Temas clave: TV Eye, Down on the street, Loose

En su debut, los Stooges sonaban contenidos. Había un tremendo potencial en temas como "I wanna be your dog", "No fun" o "1969", pero Iggy no estaba sacado y la banda parecía demasiado prolija. En su segundo disco "Fun House" quizás no hay tantos hits como en el primero, pero hay una diferencia fundamental en la producción: la banda está grabada -intencionalmente- casi como si estuviera tocando en vivo, que era el momento más glorioso que se pudiera concebir si hablamos de los Stooges. Todo se transforma entonces en un océano brutal, crudo, decadente y salvaje, donde podemos entender cuál fue la fuerza arrolladora que inspiró a los Sex Pistols, los Clash, los Pixies, Sonic Youth, Nirvana y The Hives. El disco empieza con una canción bien guarra y callejera: "Down on the street", puro nihilismo y ganas de tomarse la vida en fondo blanco.
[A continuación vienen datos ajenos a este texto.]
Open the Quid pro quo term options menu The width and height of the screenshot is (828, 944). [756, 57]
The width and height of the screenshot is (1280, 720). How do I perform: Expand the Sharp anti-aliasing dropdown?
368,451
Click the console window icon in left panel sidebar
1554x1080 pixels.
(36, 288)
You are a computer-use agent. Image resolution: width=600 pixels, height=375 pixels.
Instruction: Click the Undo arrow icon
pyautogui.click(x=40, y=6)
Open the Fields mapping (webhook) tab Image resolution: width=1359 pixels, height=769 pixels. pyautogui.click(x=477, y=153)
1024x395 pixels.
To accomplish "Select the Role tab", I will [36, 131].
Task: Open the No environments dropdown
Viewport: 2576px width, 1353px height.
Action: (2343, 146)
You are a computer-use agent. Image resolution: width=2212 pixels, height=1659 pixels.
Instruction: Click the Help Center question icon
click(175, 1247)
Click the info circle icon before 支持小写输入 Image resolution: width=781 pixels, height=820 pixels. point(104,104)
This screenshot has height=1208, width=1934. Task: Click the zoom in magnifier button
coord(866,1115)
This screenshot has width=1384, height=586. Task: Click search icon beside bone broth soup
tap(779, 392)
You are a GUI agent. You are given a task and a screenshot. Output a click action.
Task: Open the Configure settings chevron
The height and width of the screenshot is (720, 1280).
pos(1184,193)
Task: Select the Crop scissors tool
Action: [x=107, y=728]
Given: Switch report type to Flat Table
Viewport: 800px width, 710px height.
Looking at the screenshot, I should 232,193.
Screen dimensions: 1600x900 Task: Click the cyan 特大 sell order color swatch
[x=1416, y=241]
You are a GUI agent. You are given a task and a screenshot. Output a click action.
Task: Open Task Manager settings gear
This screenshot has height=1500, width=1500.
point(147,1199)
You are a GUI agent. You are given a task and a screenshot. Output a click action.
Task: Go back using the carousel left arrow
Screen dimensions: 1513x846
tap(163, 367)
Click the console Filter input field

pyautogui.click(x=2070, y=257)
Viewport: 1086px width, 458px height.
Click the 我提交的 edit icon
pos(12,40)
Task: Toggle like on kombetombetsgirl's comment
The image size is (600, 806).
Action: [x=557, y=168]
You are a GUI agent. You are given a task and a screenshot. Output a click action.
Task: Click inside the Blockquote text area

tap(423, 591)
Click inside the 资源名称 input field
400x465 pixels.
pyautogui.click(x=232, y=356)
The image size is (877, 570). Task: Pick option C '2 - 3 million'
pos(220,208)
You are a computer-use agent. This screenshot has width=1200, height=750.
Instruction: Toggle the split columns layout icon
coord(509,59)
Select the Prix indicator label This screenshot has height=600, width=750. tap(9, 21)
Y en el segundo tema, "Loose", Iggy hace su declaración de principios, anunciándonos en un alarido primal: "Well I'm loose!!!". Si te quedaba alguna duda al respecto, queda instantáneamente disipada en "T.V. Eye" el mejor tema del disco, donde Iggy aulla como el niño salvaje que es sobre uno de los mejores riffs que ha dado la historia del garage y una bata que es una locomotora fuera de control. En este disco Iggy suelta ese animal enjaulado de "The Stooges" y lo deja ser, en cada alarido, en cada desgarro de la garganta, en cada gemido amenazante (la increíble "Dirty" es un soberbio ejemplo) sabés que estás ante el "rock and roll life style" hecho persona. Y esa vida de reviente y descontrol es lo más sano que le puede pasar a alguien como Iggy, quien en "1970" declama con entusiasmo juvenil que quiere "a night that will last all night, till I'm blown away" y reafirma su compromiso con el descontrol eterno con un desenfrenado: "I feel all right!". Pero si los Stooges armaban una fiesta lo hacían con estilo y por eso daban rienda suelta a un caótico free jazz con sabor a Coltrane, en la canción "Fun House". El colapso final, ese que pinta a los Stooges de cuerpo entero se llama "LA Blues" un cataclísmico jam session, donde desde el vamos los Stooges te cantan las cuarenta con los gritos de Iggy Pop y un largo acople que funciona como la mecha que lleva lentamente a la explosión. Y cuando explota es todo energía animal carente de toda forma o sentido, más que tocar catártica y caóticamente. Es que el rock and roll se trata de eso, ¿o no?